- _OBJECTIVE_:
Please extract, word for word, the lines of the records below, from the line with "You are a GUI" to the line with "pos(1176,80)", including both of those lines.

- _PROVIDED INFORMATION_:
══════════════════════════════

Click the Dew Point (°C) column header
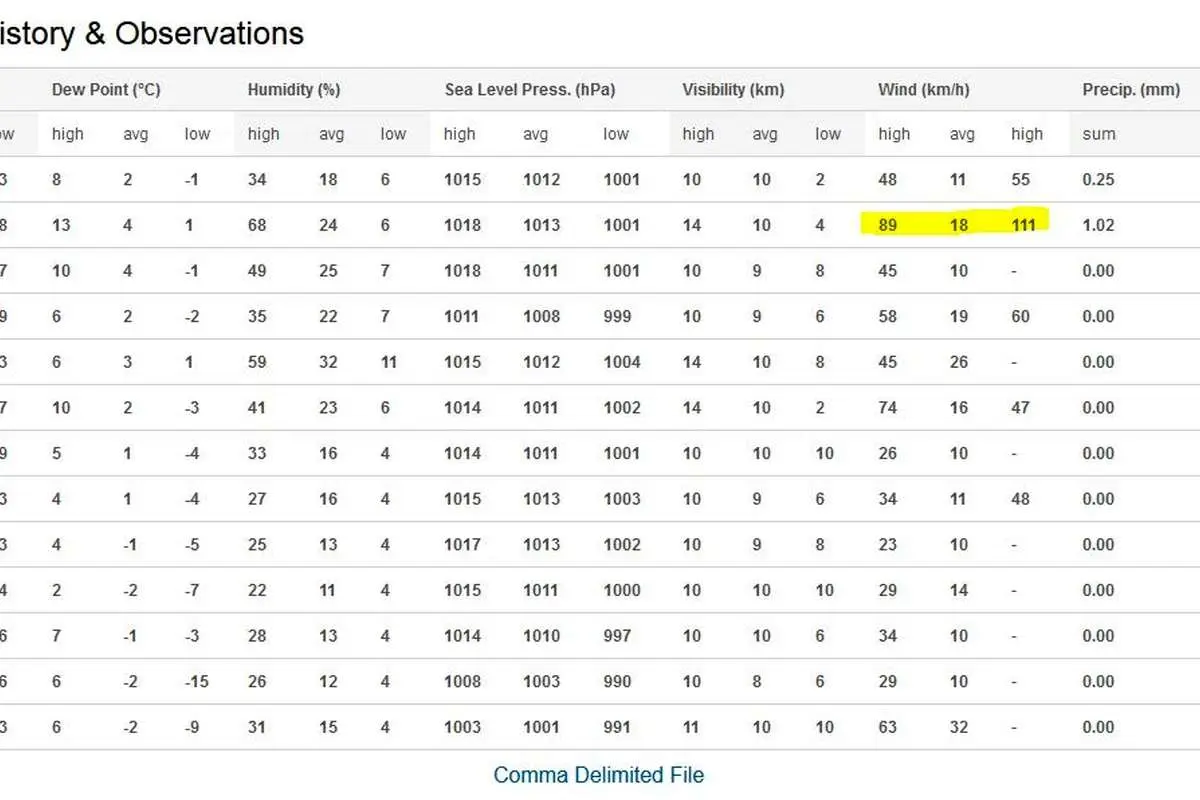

══════════════════════════════

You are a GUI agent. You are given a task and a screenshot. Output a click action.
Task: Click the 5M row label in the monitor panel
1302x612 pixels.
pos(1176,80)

══════════════════════════════

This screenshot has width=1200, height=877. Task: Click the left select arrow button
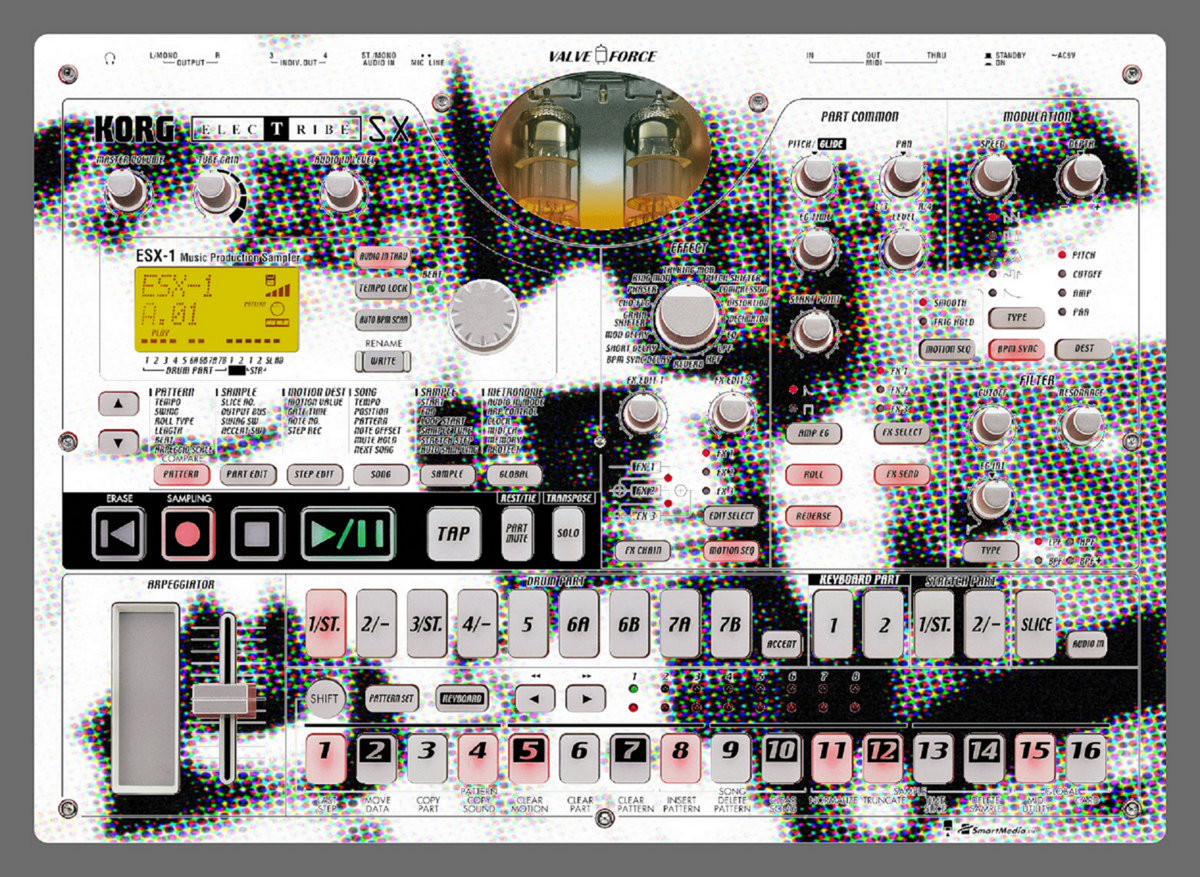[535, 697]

══════════════════════════════

- _EXPECTED ANSWER_:
You are a GUI agent. You are given a task and a screenshot. Output a click action.
Task: Click the 5M row label in the monitor panel
1302x612 pixels.
pos(1176,80)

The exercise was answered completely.